**GIVEN TASK:**
Starting at the line containing "Close the BOSS" and ending at the last line of the listing, write out every line again, requests included, shifting each coordinate in the answers by -46.

**INFORMATION PROVIDED:**
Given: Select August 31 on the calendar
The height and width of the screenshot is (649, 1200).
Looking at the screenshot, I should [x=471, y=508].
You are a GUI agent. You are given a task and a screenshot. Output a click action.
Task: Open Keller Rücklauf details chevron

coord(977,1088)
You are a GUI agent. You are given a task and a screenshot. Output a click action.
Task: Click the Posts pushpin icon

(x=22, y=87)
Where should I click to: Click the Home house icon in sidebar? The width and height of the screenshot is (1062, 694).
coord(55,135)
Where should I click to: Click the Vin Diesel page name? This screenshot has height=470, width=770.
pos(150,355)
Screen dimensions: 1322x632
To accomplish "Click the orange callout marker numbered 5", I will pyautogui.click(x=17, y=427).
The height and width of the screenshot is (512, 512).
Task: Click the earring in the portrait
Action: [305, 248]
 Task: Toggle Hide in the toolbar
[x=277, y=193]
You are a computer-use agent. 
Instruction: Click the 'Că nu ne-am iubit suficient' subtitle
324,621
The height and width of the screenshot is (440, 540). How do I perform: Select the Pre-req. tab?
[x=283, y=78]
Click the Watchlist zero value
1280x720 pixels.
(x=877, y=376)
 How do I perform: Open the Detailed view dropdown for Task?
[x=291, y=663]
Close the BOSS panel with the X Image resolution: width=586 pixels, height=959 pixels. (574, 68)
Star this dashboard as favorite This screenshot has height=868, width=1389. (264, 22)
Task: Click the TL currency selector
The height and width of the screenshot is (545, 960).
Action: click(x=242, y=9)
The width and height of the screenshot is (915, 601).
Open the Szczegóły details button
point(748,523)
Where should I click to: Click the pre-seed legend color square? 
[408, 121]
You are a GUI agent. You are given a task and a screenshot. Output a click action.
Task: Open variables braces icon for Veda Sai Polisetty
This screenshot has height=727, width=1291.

**EXERCISE OUTPUT:**
Close the BOSS panel with the X Image resolution: width=586 pixels, height=959 pixels. (528, 22)
Star this dashboard as favorite This screenshot has height=868, width=1389. (218, -24)
Task: Click the TL currency selector
The height and width of the screenshot is (545, 960).
Action: click(x=196, y=-37)
The width and height of the screenshot is (915, 601).
Open the Szczegóły details button
point(702,477)
Where should I click to: Click the pre-seed legend color square? 
[362, 75]
You are a GUI agent. You are given a task and a screenshot. Output a click action.
Task: Open variables braces icon for Veda Sai Polisetty
This screenshot has height=727, width=1291.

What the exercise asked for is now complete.